* [TASK PROMPT]: All of the records need to be retyped exactly, with no line dropped.

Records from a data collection
━━━━━━━━━━━━━━━━
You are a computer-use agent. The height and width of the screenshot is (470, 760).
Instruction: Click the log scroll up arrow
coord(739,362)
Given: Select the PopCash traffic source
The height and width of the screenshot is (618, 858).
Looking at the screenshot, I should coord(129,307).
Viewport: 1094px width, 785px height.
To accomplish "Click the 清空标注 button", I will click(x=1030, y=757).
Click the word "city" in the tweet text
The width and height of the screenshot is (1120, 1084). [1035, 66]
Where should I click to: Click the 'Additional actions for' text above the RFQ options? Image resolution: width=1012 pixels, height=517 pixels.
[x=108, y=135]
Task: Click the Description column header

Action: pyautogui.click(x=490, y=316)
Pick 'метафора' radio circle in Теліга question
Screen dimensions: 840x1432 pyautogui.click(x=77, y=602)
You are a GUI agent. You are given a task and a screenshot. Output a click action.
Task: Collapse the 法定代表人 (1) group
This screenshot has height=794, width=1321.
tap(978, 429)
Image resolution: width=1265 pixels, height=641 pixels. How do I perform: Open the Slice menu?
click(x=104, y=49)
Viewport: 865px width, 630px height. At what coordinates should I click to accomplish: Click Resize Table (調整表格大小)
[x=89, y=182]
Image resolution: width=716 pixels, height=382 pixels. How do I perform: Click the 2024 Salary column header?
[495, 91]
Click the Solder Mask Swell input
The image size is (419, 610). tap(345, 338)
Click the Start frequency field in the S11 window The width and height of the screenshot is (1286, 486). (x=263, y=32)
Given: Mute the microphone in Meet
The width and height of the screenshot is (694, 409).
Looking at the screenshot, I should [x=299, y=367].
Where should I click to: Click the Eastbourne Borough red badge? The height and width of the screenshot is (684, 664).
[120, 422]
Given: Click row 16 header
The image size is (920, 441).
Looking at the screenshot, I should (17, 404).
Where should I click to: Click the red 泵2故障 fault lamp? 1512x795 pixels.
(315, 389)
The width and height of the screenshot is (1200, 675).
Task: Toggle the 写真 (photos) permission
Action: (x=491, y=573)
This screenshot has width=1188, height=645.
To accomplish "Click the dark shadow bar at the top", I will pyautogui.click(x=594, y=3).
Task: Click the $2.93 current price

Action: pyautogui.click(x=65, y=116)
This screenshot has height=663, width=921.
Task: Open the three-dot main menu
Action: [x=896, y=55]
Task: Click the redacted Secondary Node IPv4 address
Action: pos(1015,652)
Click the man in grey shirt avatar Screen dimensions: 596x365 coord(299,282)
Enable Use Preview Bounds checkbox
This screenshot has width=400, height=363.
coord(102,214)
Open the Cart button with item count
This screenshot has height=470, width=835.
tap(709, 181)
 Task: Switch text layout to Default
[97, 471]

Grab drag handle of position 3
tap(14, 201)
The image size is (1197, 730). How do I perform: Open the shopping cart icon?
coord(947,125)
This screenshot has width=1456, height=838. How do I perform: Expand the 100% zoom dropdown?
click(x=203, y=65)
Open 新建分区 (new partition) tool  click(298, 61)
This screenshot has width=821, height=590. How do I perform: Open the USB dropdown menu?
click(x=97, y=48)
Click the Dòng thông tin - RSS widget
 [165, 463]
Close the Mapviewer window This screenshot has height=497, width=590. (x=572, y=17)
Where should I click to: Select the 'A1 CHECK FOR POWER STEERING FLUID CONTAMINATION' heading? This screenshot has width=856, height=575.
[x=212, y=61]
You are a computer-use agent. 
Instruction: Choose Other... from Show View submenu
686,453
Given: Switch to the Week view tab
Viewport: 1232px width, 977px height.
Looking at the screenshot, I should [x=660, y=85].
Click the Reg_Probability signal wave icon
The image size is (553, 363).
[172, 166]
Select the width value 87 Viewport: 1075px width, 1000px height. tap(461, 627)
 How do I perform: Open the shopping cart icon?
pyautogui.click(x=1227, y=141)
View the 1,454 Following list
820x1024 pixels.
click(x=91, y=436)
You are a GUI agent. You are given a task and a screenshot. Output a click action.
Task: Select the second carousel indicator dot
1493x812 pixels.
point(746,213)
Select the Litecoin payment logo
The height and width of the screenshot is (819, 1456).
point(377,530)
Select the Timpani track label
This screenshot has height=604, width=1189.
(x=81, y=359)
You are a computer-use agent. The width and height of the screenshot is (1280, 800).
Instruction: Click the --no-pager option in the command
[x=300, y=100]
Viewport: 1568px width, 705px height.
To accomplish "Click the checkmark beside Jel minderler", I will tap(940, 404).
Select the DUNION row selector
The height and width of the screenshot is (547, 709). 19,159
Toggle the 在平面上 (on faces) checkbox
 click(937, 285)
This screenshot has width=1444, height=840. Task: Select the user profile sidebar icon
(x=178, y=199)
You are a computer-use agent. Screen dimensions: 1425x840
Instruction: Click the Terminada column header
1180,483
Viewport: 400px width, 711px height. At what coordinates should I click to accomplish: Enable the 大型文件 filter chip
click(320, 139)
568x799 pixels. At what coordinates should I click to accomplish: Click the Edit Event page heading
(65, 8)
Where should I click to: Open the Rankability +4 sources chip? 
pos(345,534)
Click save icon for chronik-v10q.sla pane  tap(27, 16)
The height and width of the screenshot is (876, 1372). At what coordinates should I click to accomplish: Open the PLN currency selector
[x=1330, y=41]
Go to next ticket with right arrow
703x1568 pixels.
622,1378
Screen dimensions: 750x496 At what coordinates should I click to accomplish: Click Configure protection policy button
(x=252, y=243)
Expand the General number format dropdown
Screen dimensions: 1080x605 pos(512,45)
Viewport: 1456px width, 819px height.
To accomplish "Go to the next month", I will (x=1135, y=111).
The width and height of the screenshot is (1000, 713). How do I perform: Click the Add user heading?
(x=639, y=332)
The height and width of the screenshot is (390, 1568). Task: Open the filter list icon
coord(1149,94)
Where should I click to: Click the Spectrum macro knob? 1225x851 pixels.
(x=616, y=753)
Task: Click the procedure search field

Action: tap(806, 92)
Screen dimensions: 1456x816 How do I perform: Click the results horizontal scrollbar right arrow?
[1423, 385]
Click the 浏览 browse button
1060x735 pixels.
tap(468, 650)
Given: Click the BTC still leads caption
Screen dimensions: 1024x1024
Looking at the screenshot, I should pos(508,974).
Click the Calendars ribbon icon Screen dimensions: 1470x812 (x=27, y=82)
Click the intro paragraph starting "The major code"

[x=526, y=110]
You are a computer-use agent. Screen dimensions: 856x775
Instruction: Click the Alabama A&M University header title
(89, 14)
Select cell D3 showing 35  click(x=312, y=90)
━━━━━━━━━━━━━━━━
* [ANSWER TO THE PROBLEM]:
You are a computer-use agent. The height and width of the screenshot is (470, 760).
Instruction: Click the log scroll up arrow
coord(739,362)
Given: Select the PopCash traffic source
The height and width of the screenshot is (618, 858).
Looking at the screenshot, I should coord(129,307).
Viewport: 1094px width, 785px height.
To accomplish "Click the 清空标注 button", I will click(x=1030, y=757).
Click the word "city" in the tweet text
The width and height of the screenshot is (1120, 1084). [1035, 66]
Where should I click to: Click the 'Additional actions for' text above the RFQ options? Image resolution: width=1012 pixels, height=517 pixels.
[x=108, y=135]
Task: Click the Description column header

Action: pyautogui.click(x=490, y=316)
Pick 'метафора' radio circle in Теліга question
Screen dimensions: 840x1432 pyautogui.click(x=77, y=602)
You are a GUI agent. You are given a task and a screenshot. Output a click action.
Task: Collapse the 法定代表人 (1) group
This screenshot has height=794, width=1321.
tap(978, 429)
Image resolution: width=1265 pixels, height=641 pixels. How do I perform: Open the Slice menu?
click(x=104, y=49)
Viewport: 865px width, 630px height. At what coordinates should I click to accomplish: Click Resize Table (調整表格大小)
[x=89, y=182]
Image resolution: width=716 pixels, height=382 pixels. How do I perform: Click the 2024 Salary column header?
[495, 91]
Click the Solder Mask Swell input
The image size is (419, 610). tap(345, 338)
Click the Start frequency field in the S11 window The width and height of the screenshot is (1286, 486). (x=263, y=32)
Given: Mute the microphone in Meet
The width and height of the screenshot is (694, 409).
Looking at the screenshot, I should [x=299, y=367].
Where should I click to: Click the Eastbourne Borough red badge? The height and width of the screenshot is (684, 664).
[120, 422]
Given: Click row 16 header
The image size is (920, 441).
Looking at the screenshot, I should (17, 404).
Where should I click to: Click the red 泵2故障 fault lamp? 1512x795 pixels.
(315, 389)
The width and height of the screenshot is (1200, 675).
Task: Toggle the 写真 (photos) permission
Action: (x=491, y=573)
This screenshot has width=1188, height=645.
To accomplish "Click the dark shadow bar at the top", I will pyautogui.click(x=594, y=3).
Task: Click the $2.93 current price

Action: pyautogui.click(x=65, y=116)
This screenshot has height=663, width=921.
Task: Open the three-dot main menu
Action: [x=896, y=55]
Task: Click the redacted Secondary Node IPv4 address
Action: pos(1015,652)
Click the man in grey shirt avatar Screen dimensions: 596x365 coord(299,282)
Enable Use Preview Bounds checkbox
This screenshot has width=400, height=363.
coord(102,214)
Open the Cart button with item count
This screenshot has height=470, width=835.
tap(709, 181)
 Task: Switch text layout to Default
[97, 471]

Grab drag handle of position 3
tap(14, 201)
The image size is (1197, 730). How do I perform: Open the shopping cart icon?
coord(947,125)
This screenshot has width=1456, height=838. How do I perform: Expand the 100% zoom dropdown?
click(x=203, y=65)
Open 新建分区 (new partition) tool  click(298, 61)
This screenshot has width=821, height=590. How do I perform: Open the USB dropdown menu?
click(x=97, y=48)
Click the Dòng thông tin - RSS widget
 [165, 463]
Close the Mapviewer window This screenshot has height=497, width=590. (x=572, y=17)
Where should I click to: Select the 'A1 CHECK FOR POWER STEERING FLUID CONTAMINATION' heading? This screenshot has width=856, height=575.
[x=212, y=61]
You are a computer-use agent. 
Instruction: Choose Other... from Show View submenu
686,453
Given: Switch to the Week view tab
Viewport: 1232px width, 977px height.
Looking at the screenshot, I should [x=660, y=85].
Click the Reg_Probability signal wave icon
The image size is (553, 363).
[172, 166]
Select the width value 87 Viewport: 1075px width, 1000px height. tap(461, 627)
 How do I perform: Open the shopping cart icon?
pyautogui.click(x=1227, y=141)
View the 1,454 Following list
820x1024 pixels.
click(x=91, y=436)
You are a GUI agent. You are given a task and a screenshot. Output a click action.
Task: Select the second carousel indicator dot
1493x812 pixels.
point(746,213)
Select the Litecoin payment logo
The height and width of the screenshot is (819, 1456).
point(377,530)
Select the Timpani track label
This screenshot has height=604, width=1189.
(x=81, y=359)
You are a computer-use agent. The width and height of the screenshot is (1280, 800).
Instruction: Click the --no-pager option in the command
[x=300, y=100]
Viewport: 1568px width, 705px height.
To accomplish "Click the checkmark beside Jel minderler", I will tap(940, 404).
Select the DUNION row selector
The height and width of the screenshot is (547, 709). 19,159
Toggle the 在平面上 (on faces) checkbox
 click(937, 285)
This screenshot has width=1444, height=840. Task: Select the user profile sidebar icon
(x=178, y=199)
You are a computer-use agent. Screen dimensions: 1425x840
Instruction: Click the Terminada column header
1180,483
Viewport: 400px width, 711px height. At what coordinates should I click to accomplish: Enable the 大型文件 filter chip
click(320, 139)
568x799 pixels. At what coordinates should I click to accomplish: Click the Edit Event page heading
(65, 8)
Where should I click to: Open the Rankability +4 sources chip? 
pos(345,534)
Click save icon for chronik-v10q.sla pane  tap(27, 16)
The height and width of the screenshot is (876, 1372). At what coordinates should I click to accomplish: Open the PLN currency selector
[x=1330, y=41]
Go to next ticket with right arrow
703x1568 pixels.
622,1378
Screen dimensions: 750x496 At what coordinates should I click to accomplish: Click Configure protection policy button
(x=252, y=243)
Expand the General number format dropdown
Screen dimensions: 1080x605 pos(512,45)
Viewport: 1456px width, 819px height.
To accomplish "Go to the next month", I will (x=1135, y=111).
The width and height of the screenshot is (1000, 713). How do I perform: Click the Add user heading?
(x=639, y=332)
The height and width of the screenshot is (390, 1568). Task: Open the filter list icon
coord(1149,94)
Where should I click to: Click the Spectrum macro knob? 1225x851 pixels.
(x=616, y=753)
Task: Click the procedure search field

Action: tap(806, 92)
Screen dimensions: 1456x816 How do I perform: Click the results horizontal scrollbar right arrow?
[1423, 385]
Click the 浏览 browse button
1060x735 pixels.
tap(468, 650)
Given: Click the BTC still leads caption
Screen dimensions: 1024x1024
Looking at the screenshot, I should pos(508,974).
Click the Calendars ribbon icon Screen dimensions: 1470x812 (x=27, y=82)
Click the intro paragraph starting "The major code"

[x=526, y=110]
You are a computer-use agent. Screen dimensions: 856x775
Instruction: Click the Alabama A&M University header title
(89, 14)
Select cell D3 showing 35  click(x=312, y=90)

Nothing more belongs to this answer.